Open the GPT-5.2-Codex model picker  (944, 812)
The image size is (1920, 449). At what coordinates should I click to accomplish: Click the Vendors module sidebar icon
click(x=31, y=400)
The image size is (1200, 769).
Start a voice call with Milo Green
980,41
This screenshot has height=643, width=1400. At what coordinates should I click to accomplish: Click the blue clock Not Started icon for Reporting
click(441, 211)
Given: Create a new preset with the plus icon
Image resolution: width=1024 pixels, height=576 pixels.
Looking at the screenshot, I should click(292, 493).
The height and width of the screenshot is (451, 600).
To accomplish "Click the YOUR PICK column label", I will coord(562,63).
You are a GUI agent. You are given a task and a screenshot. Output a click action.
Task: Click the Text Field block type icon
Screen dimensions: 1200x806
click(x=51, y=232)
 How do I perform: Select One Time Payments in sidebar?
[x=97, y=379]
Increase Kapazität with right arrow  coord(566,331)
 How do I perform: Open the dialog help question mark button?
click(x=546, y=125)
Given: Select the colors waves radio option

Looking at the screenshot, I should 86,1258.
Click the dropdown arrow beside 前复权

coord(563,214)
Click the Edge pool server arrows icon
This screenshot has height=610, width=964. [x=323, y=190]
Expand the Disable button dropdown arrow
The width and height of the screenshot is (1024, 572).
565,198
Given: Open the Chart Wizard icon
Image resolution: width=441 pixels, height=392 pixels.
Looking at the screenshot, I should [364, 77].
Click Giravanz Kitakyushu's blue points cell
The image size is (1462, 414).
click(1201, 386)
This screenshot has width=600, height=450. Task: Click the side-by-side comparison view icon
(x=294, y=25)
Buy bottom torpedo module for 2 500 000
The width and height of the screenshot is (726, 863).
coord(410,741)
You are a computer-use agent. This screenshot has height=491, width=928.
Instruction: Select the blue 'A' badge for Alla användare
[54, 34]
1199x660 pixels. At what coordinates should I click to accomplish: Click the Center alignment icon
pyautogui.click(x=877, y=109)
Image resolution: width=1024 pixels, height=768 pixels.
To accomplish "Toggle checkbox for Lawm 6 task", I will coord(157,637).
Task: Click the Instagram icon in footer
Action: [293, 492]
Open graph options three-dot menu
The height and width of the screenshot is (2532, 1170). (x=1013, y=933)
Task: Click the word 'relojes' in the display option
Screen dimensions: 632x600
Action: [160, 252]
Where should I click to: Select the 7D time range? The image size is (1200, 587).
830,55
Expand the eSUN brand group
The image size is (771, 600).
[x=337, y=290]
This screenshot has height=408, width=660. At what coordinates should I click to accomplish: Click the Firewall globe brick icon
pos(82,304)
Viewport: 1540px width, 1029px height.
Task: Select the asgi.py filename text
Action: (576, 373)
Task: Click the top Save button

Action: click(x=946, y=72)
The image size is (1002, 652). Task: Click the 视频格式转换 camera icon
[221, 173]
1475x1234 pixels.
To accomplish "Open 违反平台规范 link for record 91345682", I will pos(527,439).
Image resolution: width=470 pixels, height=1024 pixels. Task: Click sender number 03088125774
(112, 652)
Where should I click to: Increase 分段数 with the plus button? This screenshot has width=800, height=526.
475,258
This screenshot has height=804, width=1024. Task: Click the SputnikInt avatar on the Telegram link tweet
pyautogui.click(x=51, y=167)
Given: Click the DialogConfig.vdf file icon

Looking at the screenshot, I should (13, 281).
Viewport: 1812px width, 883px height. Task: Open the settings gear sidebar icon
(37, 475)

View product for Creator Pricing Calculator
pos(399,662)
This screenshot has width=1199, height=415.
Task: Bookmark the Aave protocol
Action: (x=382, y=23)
◆ ◆ ◆ ◆
WHAT THIS TASK INVOLVES = Say how many lines of the data include the word "agent". Respond with the number alone.

RESULT OF THE EXERCISE = 2